Locality Sensitive Hashing (LSH) Overview

Updated 1 December 2025

Locality Sensitive Hashing is a randomized technique that maps similar high-dimensional data points into the same hash buckets, ensuring efficient approximate nearest neighbor search.
It utilizes specific LSH families such as p-Stable for Euclidean distance, SimHash for cosine similarity, and MinHash for Jaccard similarity to optimize collision probabilities.
Advanced LSH variants and distributed frameworks enhance scalability and speed, making it ideal for applications in machine learning, image retrieval, and multimodal data analysis.

Locality Sensitive Hashing (LSH) is a data-independent randomized framework for efficient approximate nearest neighbor (ANN) search in high-dimensional spaces. LSH enables sublinear query time with rigorous theoretical guarantees by hashing input items so that similar objects are mapped to the same hash bucket with higher probability than dissimilar ones. The framework has catalyzed both theoretical analysis and high-impact applications in large-scale similarity search, information retrieval, machine learning, and data mining.

1. Formal Definition and Theoretical Guarantees

Let $(\mathcal{X}, d)$ be a metric space. A family of hash functions $\mathcal{H}$ is called $(r, cr, p_1, p_2)$ -sensitive for some distance threshold $r > 0$ and approximation factor $c > 1$ if for all $x, y \in \mathcal{X}$ , the following holds:

If $d(x, y) \leq r$ , then $\Pr_{h \sim \mathcal{H}}[h(x) = h(y)] \geq p_1$
If $d(x, y) \geq c r$ , then $\Pr_{h \sim \mathcal{H}}[h(x) = h(y)] \leq p_2$ with $p_1 > p_2$ .

The LSH exponent, $\rho = \frac{\ln(1/p_1)}{\ln(1/p_2)} < 1$ , governs the sublinear query complexity and is minimized when the gap between $p_1$ and $p_2$ is widest. Query time is $O(n^\rho \log n)$ and space usage is $O(n^{1+\rho})$ for $n$ data points (Wang et al., 2014).

2. Canonical LSH Constructions

Several LSH families are tailored to specific metrics:

$p$ -Stable LSH for Euclidean Distance: Hash functions of the form $h_{a, b}(x) = \lfloor (a^T x + b)/w \rfloor$ with $a \sim N(0, I_d), b \sim \mathrm{Unif}[0, w]$ yield standard $(r, cr, p_1, p_2)$ -sensitivity for $\ell_2$ (Nakanishi et al., 25 Mar 2024).
SimHash for Cosine Similarity: $h_{a}(x) = \mathrm{sign}(a^T x)$ , with $a$ drawn from the standard normal. Collision probability is $1 - \frac{\theta(x, y)}{\pi}$ , where $\theta(x, y)$ is the angle between $x$ and $y$ (Wang et al., 2014).
MinHash for Jaccard Similarity: For sets, $h(S) = \min\{\pi(i): i \in S\}$ for random permutation $\pi$ , with collision probability equal to the Jaccard index.

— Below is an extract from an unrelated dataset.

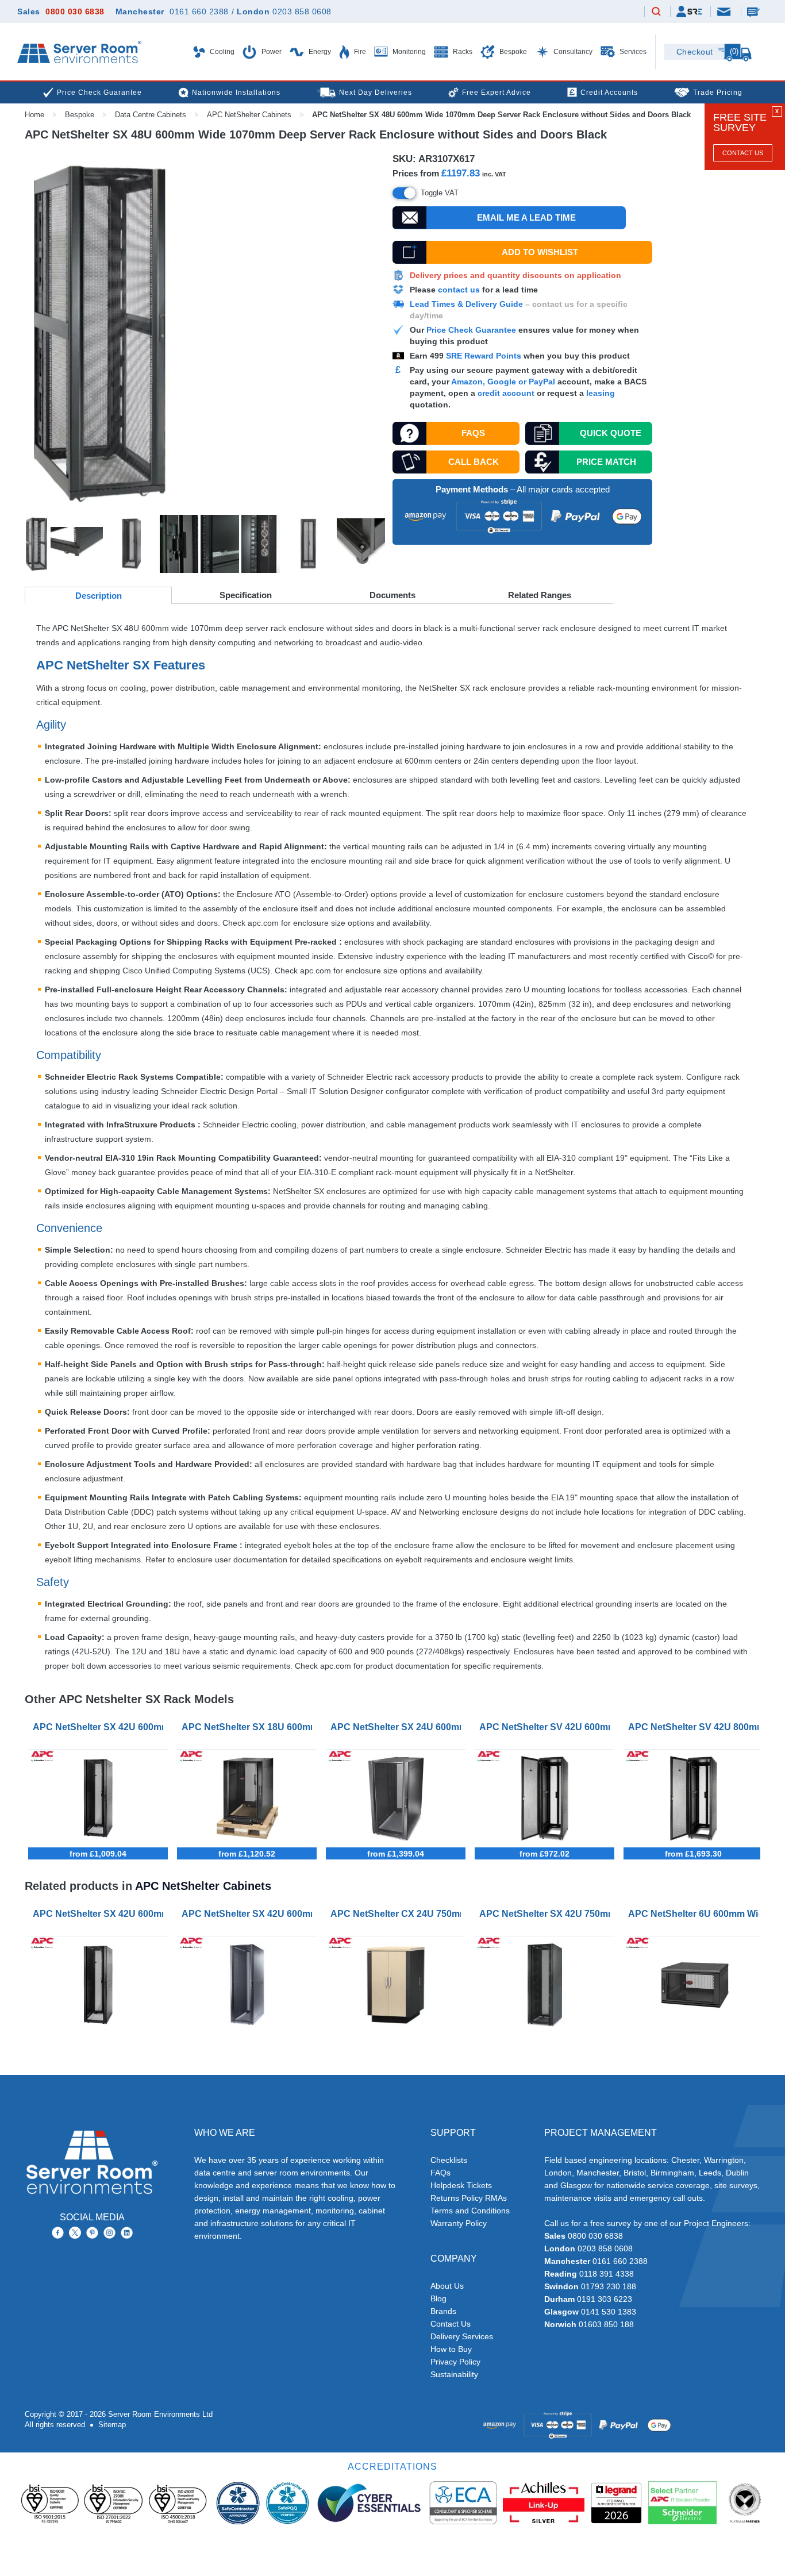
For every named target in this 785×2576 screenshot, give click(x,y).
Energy (319, 52)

Advanced families include cross-polytope LSH (optimal for angular search), multi-probe LSH (reducing the number of required tables), and bilinear or tensorized projections for high-order structured data (Verma et al., 11 Feb 2024, Kim et al., 2015).

3. Algorithmic Frameworks and Index Structures

The classical Indyk-Motwani LSH framework constructs $L = O(n^\rho)$ hash tables, each based on $k = O(\log n)$ projections to reduce false positives among distant points. Each data point is inserted into all tables using compound hash keys, and queries probe all $L$ buckets corresponding to the query’s hash keys (Christiani, 2017).

Indexing and Query Process:

Choose $k$ and $L$ based on data size $n$ and LSH family parameters $(p_1, p_2)$ .
Build $L$ hash tables with $k$ -wise concatenation of base hash functions.
Insert each database point into the corresponding bucket of each hash table.
For a query, compute its $L$ hash keys and retrieve candidate points from all matching buckets. Exact distances are computed to select the ANN(s).

Efficient amplification is achieved via careful parameterization; for constant query success probability, $k \approx \ln n / \ln(1/p_2)$ , $L \approx n^{\rho}$ (Wang et al., 2014, Christiani, 2017).

4. Variants, Extensions, and Distributed Architectures

Scalability and Distributed LSH

In distributed settings, classical LSH suffers from high index size ( $O(n^{1+\rho})$ ) and network costs proportional to $L$ . Entropy LSH reduces the number of tables by querying randomly offset points but increases network calls per query (Bahmani et al., 2012). Layered LSH introduces a two-level hashing scheme: first mapping data with core $k$ -wise projections $H$ , then grouping $k$ -hash buckets via a second-level LSH $G$ . This achieves substantially fewer network calls per query ( $O(\sqrt{\log n})$ ) and better load balance:

Scheme	Shuffle Size (MB)	Runtime (s)	Max Load Factor
Simple LSH	150	480	3×
Layered LSH	14	160	1.5×

(Bahmani et al., 2012)

Space, Hash Cost, and Acceleration

FastLSH accelerates hash computation via random subsampling of dimensions, reducing per-hash time from $O(d)$ to $O(m)$ for an $m$ -sized subset. Theoretical LSH guarantees (monotonicity of collision probability in distance, correct exponent $\rho$ ) are preserved, and empirical evaluation demonstrates up to 80x speedup in hash evaluation without loss in retrieval accuracy (Tan et al., 2023).

Structured and Multimodal Data

LSH is generalized to accommodate matrices, tensors, or multiple feature groups through bilinear, CP-decomposition, or tensor-train random projections. These factorized hash functions preserve collision probability guarantees while reducing the memory/computation required for high-order data, making LSH feasible for large-scale problems in imaging and signal processing (Verma et al., 11 Feb 2024, Kim et al., 2015).

Specialized and Learned Extensions

Data-dependent LSH: Learns hash functions adapted to input data structure for improved empirical performance, at the cost of intensive preprocessing (Wang et al., 2014).
Neural LSH: Employs a learned neural hash function trained with an LSH-inspired loss to align collision probability with complex, task-specific metrics (Wang et al., 31 Jan 2024).
Distance-Sensitive Hashing (DSH): Generalizes LSH to allow tunable, even non-monotonic, collision probability functions over distance, supporting output-sensitive or privacy-preserving queries (Aumüller et al., 2017).